=== Begin Enclosure ===

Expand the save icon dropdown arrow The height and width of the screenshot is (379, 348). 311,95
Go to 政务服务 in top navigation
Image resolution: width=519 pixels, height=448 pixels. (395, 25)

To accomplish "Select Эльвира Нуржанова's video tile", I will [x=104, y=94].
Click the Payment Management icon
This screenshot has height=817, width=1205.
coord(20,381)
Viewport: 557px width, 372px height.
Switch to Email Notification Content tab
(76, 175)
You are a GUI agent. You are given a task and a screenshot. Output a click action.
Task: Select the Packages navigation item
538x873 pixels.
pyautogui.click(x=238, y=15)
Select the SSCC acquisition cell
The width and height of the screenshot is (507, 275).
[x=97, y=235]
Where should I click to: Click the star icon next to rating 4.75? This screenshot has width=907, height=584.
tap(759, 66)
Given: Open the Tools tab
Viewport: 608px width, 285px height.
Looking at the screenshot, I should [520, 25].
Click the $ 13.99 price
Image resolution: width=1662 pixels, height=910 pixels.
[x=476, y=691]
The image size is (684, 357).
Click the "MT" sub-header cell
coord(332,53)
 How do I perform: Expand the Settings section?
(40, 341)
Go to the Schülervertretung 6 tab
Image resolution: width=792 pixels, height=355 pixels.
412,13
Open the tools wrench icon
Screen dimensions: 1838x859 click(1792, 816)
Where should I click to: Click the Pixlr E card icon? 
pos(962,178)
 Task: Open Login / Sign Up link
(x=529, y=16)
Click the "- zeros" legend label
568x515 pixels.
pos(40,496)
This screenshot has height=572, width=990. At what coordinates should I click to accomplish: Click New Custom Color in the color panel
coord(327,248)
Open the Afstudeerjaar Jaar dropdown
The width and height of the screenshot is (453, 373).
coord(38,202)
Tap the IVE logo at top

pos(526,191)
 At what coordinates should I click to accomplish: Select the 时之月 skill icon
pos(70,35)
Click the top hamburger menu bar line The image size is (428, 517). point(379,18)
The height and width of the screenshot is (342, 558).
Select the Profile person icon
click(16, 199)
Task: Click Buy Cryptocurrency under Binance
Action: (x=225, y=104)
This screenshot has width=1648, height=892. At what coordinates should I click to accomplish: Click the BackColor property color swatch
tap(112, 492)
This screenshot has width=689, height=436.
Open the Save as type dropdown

=== End Enclosure ===

* [Brief]
The answer is every entry, repeated word for word.

* [Your solution]
Expand the save icon dropdown arrow The height and width of the screenshot is (379, 348). 311,95
Go to 政务服务 in top navigation
Image resolution: width=519 pixels, height=448 pixels. (395, 25)

To accomplish "Select Эльвира Нуржанова's video tile", I will [x=104, y=94].
Click the Payment Management icon
This screenshot has height=817, width=1205.
coord(20,381)
Viewport: 557px width, 372px height.
Switch to Email Notification Content tab
(76, 175)
You are a GUI agent. You are given a task and a screenshot. Output a click action.
Task: Select the Packages navigation item
538x873 pixels.
pyautogui.click(x=238, y=15)
Select the SSCC acquisition cell
The width and height of the screenshot is (507, 275).
[x=97, y=235]
Where should I click to: Click the star icon next to rating 4.75? This screenshot has width=907, height=584.
tap(759, 66)
Given: Open the Tools tab
Viewport: 608px width, 285px height.
Looking at the screenshot, I should [520, 25].
Click the $ 13.99 price
Image resolution: width=1662 pixels, height=910 pixels.
[x=476, y=691]
The image size is (684, 357).
Click the "MT" sub-header cell
coord(332,53)
 How do I perform: Expand the Settings section?
(40, 341)
Go to the Schülervertretung 6 tab
Image resolution: width=792 pixels, height=355 pixels.
412,13
Open the tools wrench icon
Screen dimensions: 1838x859 click(1792, 816)
Where should I click to: Click the Pixlr E card icon? 
pos(962,178)
 Task: Open Login / Sign Up link
(x=529, y=16)
Click the "- zeros" legend label
568x515 pixels.
pos(40,496)
This screenshot has height=572, width=990. At what coordinates should I click to accomplish: Click New Custom Color in the color panel
coord(327,248)
Open the Afstudeerjaar Jaar dropdown
The width and height of the screenshot is (453, 373).
coord(38,202)
Tap the IVE logo at top

pos(526,191)
 At what coordinates should I click to accomplish: Select the 时之月 skill icon
pos(70,35)
Click the top hamburger menu bar line The image size is (428, 517). point(379,18)
The height and width of the screenshot is (342, 558).
Select the Profile person icon
click(16, 199)
Task: Click Buy Cryptocurrency under Binance
Action: (x=225, y=104)
This screenshot has width=1648, height=892. At what coordinates should I click to accomplish: Click the BackColor property color swatch
tap(112, 492)
This screenshot has width=689, height=436.
Open the Save as type dropdown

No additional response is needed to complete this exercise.